--- ESTRATTO DELLA PAGINA ---

Il compito dell’uomo consiste dunque nel mantenere ed anche aumentare la bellezza e l’ordine del luogo che gli è affidato. Questo legame profondo tra l’uomo e l’Eden, e anche il tradimento del ruolo consegnatogli, è rappresentato da tantissime opere d’arte, quale per esempio il Paradiso Terrestre di Peter Paul Rubens (ca. 1615), in cui Adamo ed Eva beatamente riposano nell’armonia e nella bellezza del giardino, tra fiori, piante e animali di ogni specie.
L’arte si pone come ideale risposta al compito originario di custodire e incrementare la bellezza del creato, e nella creazione artistica l’uomo si rivela “più che mai immagine di Dio”, come ha scritto Giovanni Paolo II nella Lettera agli artisti: «Dio ha, dunque, chiamato all’esistenza l’uomo trasmettendogli il compito di essere artefice. Nella creazione artistica l’uomo si rivela più che mai immagine di Dio, e realizza questo compito prima di tutto plasmando la stupenda materia della propria umanità e poi anche esercitando un dominio creativo sull’universo che lo circonda. L’Artista divino, con amorevole condiscendenza, trasmette una scintilla della sua trascendente sapienza all’artista umano, chiamato a condividere la sua potenza creatrice» [2]. Questo compito eccelso diviene una profonda responsabilità per l’artista, come possiamo leggere nel Libro di pittura di Leonardo da Vinci [3]: «Per arte possiamo essere detti nipoti di Dio».
L’artista umano, a differenza di Dio, non crea dal nulla e deve sempre riferirsi alla realtà creata, innanzitutto conoscendola e rappresentandola. Il carattere mimetico dell’arte è, infatti, centrale, e diviene addirittura fondamentale e ineludibile nel caso dell’arte cristiana, interamente pervasa dalla visibilità storica del volto di Gesù: l’Incarnazione del Verbo impone il riferimento a ciò che si vede e che si può ritrarre.
Lo stesso Leonardo, all’interno della questione del primato delle arti, valorizza l’indubitabile aspetto spirituale dell’arte figurativa: «poni scritto il nome di Dio in un luogo e poni vicino ad esso la sua immagine dipinta: vedrai quale sia tra questa la più riverita».
Più profondamente, sant’Agostino afferma nel De Vera Religione che la bellezza di Dio fa belle tutte le cose le quali, confrontate a Dio risultano brutte, evidenziando anche come l’invisibile emerga come ragione del visibile: «richiamati dalle cose che giudichiamo a guardare ciò in base a cui giudichiamo, e volti dalle opere delle arti alla legge delle arti, contempleremo con la mente quella bellezza al cui confronto sono brutte quelle cose che, grazie a essa, sono belle». L’arte figurativa, che si pone il compito di scrutare la profondità del creato, può rintracciare in esso il Creatore.

---

## DA FARE
- 1) Rispondi a queste domande sul brano che parla di arte e creato:
(a) In quale scritto Giovanni Paolo II afferma che nella creazione artistica l'uomo si rivela "più che mai immagine di Dio"?
(b) In quale opera sant'Agostino parla della bellezza di Dio che fa belle tutte le cose?
(c) A che anno circa risale il Paradiso Terrestre di Rubens?
- 2) Trascrivi dal brano su arte e creato il passo che va da "L’artista umano, a" a "si può ritrarre.", entrambi compresi.

--- DATI ESTRATTI ---

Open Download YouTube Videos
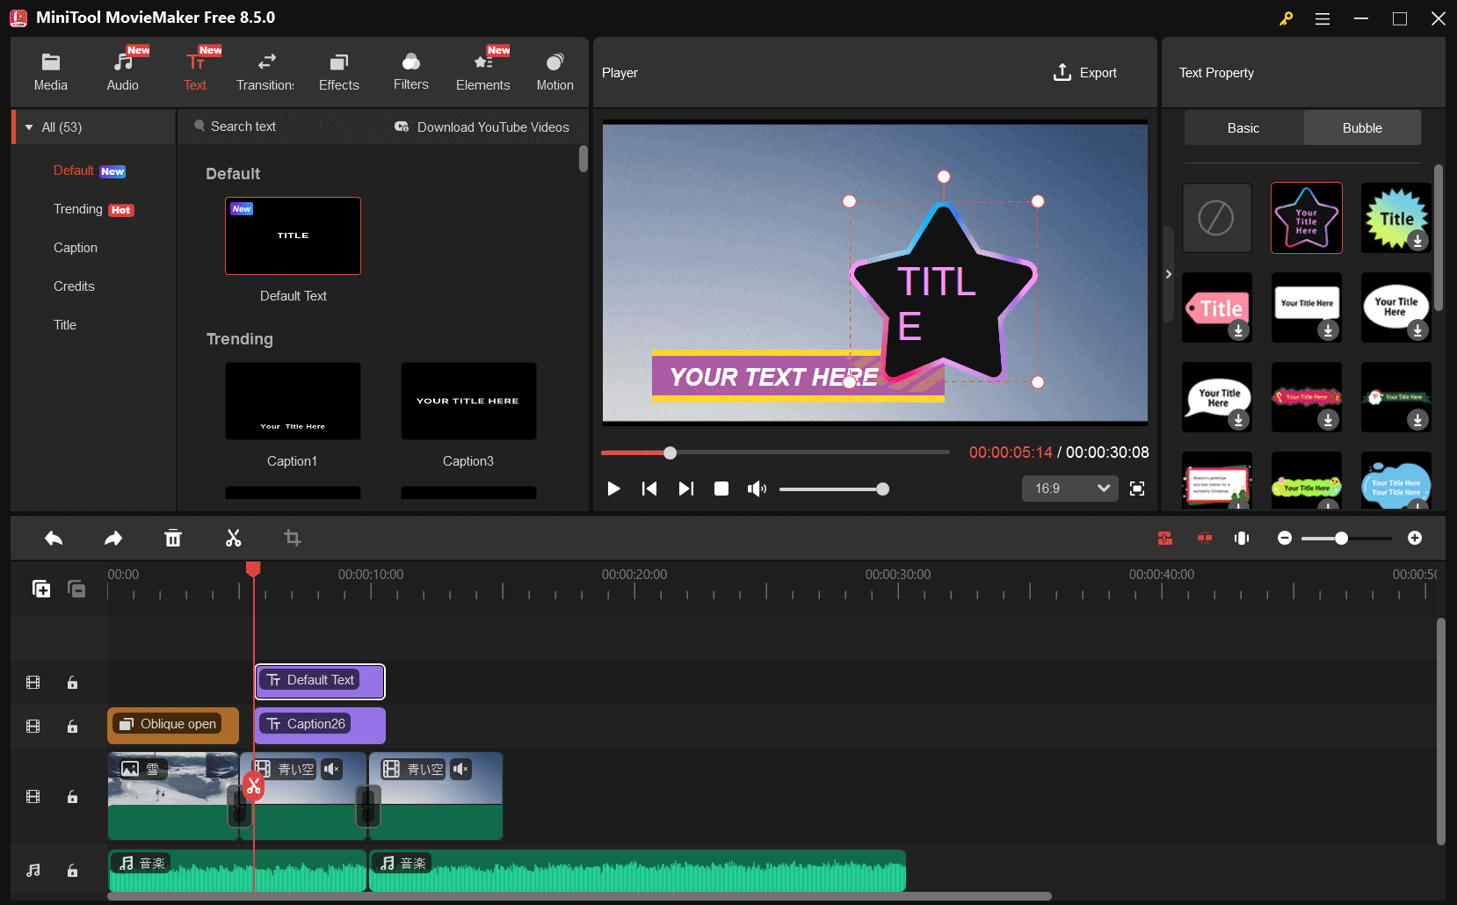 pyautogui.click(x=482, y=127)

---
--- DATI ESTRATTI ---

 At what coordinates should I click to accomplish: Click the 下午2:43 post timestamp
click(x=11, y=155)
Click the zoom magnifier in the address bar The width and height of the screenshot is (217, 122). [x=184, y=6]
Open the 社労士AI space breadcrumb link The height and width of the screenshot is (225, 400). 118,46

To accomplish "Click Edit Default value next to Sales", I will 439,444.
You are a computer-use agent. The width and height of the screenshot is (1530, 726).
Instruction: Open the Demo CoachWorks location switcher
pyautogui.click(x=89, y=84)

---

## RISPOSTE
- 1)
(a) Nella Lettera agli artisti.
(b) Nel De Vera Religione.
(c) Al 1615 circa.

- 2)
L’artista umano, a differenza di Dio, non crea dal nulla e deve sempre riferirsi alla realtà creata, innanzitutto conoscendola e rappresentandola. Il carattere mimetico dell’arte è, infatti, centrale, e diviene addirittura fondamentale e ineludibile nel caso dell’arte cristiana, interamente pervasa dalla visibilità storica del volto di Gesù: l’Incarnazione del Verbo impone il riferimento a ciò che si vede e che si può ritrarre.